====== RECORD EXTRACTS
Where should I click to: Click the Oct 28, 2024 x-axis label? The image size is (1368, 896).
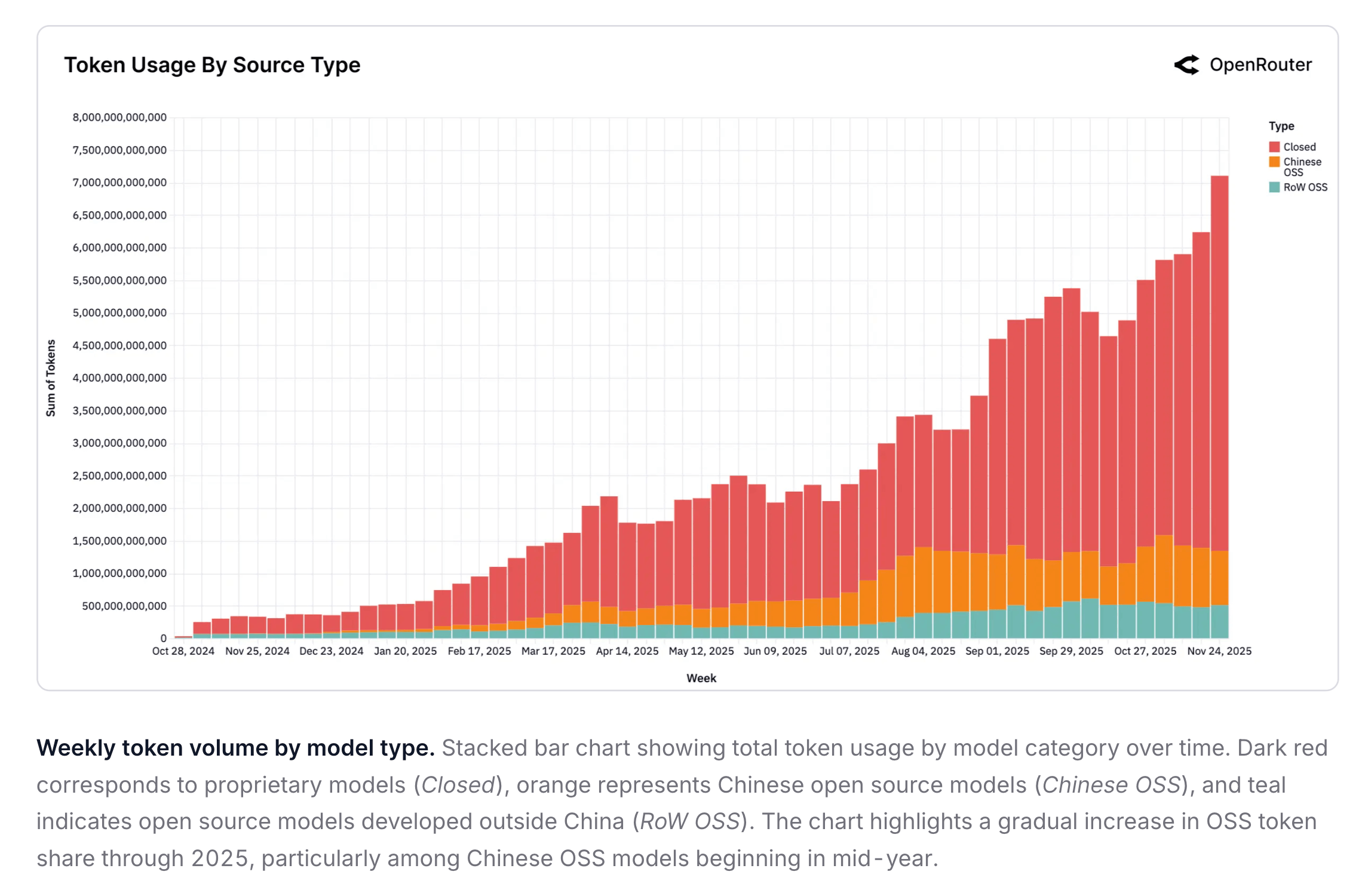tap(183, 651)
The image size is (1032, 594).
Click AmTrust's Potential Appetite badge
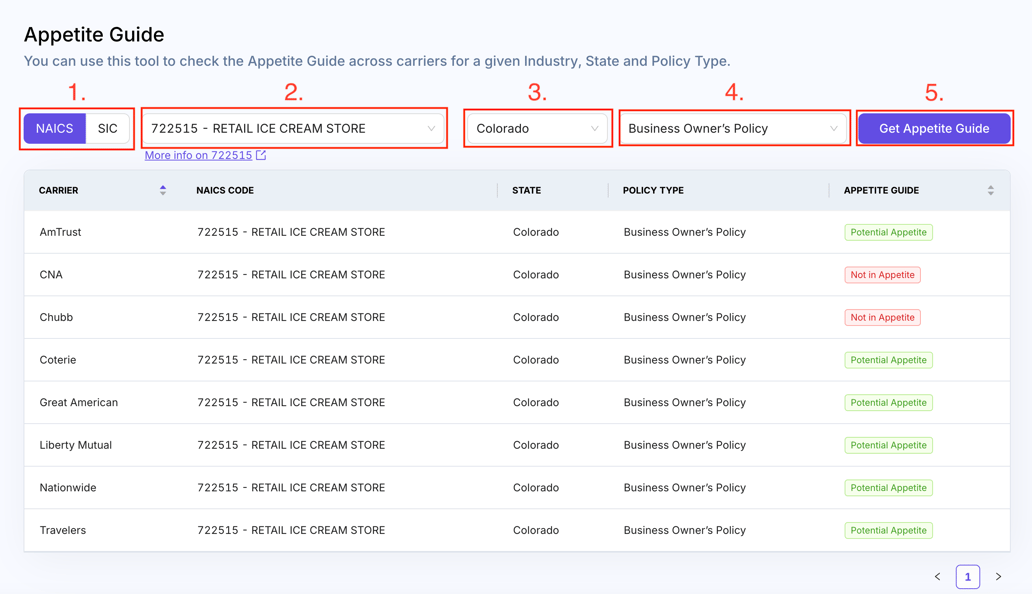(888, 232)
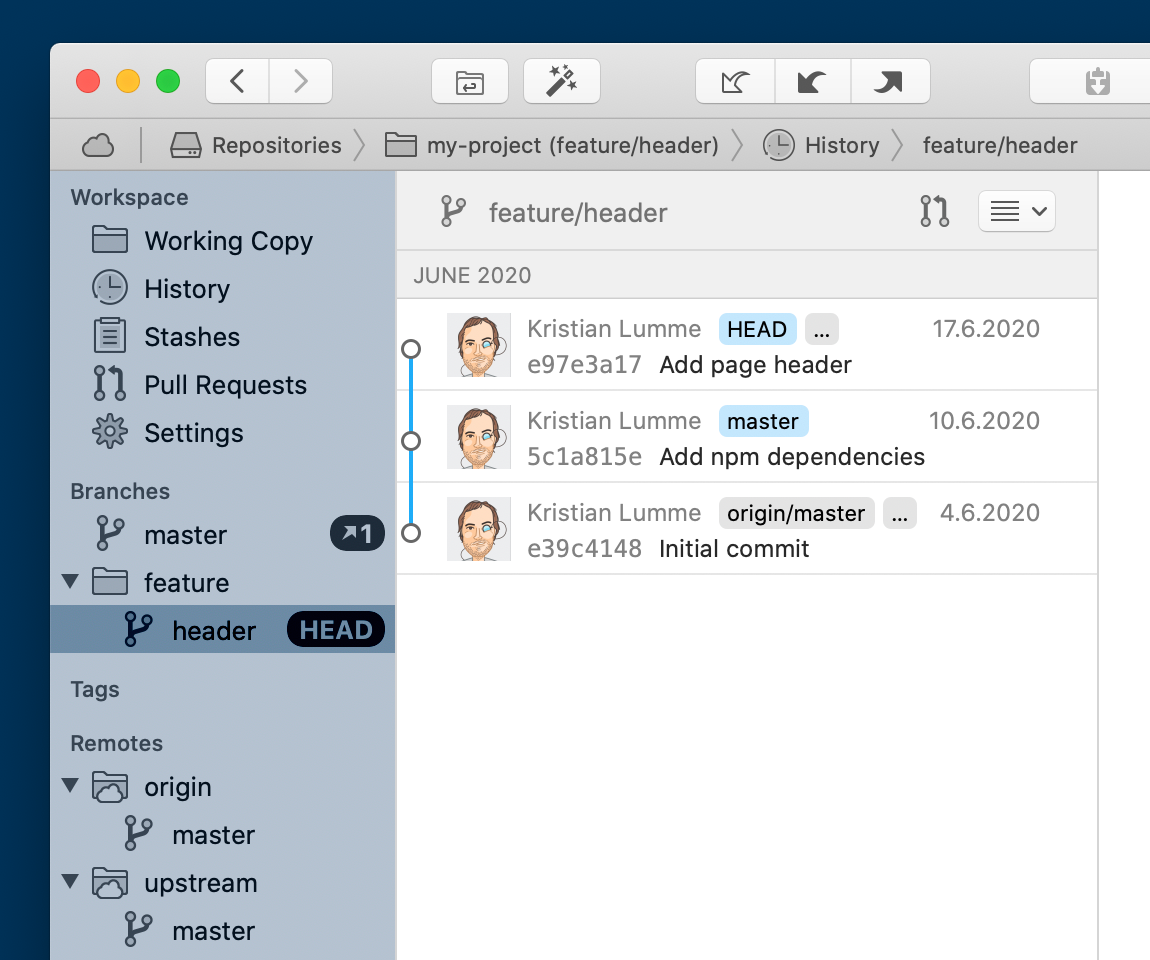Click the compare branches icon beside feature/header
The width and height of the screenshot is (1150, 960).
click(x=934, y=211)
============
▶ _WRITTEN PROBLEM_
Copy all of the material above word for word, leaving out the pictures.

▶ _TASK RESULT_
Where should I click to: Click the Oct 28, 2024 x-axis label? The image size is (1368, 896).
tap(183, 651)
The image size is (1032, 594).
Click AmTrust's Potential Appetite badge
(888, 232)
Click the compare branches icon beside feature/header
The width and height of the screenshot is (1150, 960).
click(x=934, y=211)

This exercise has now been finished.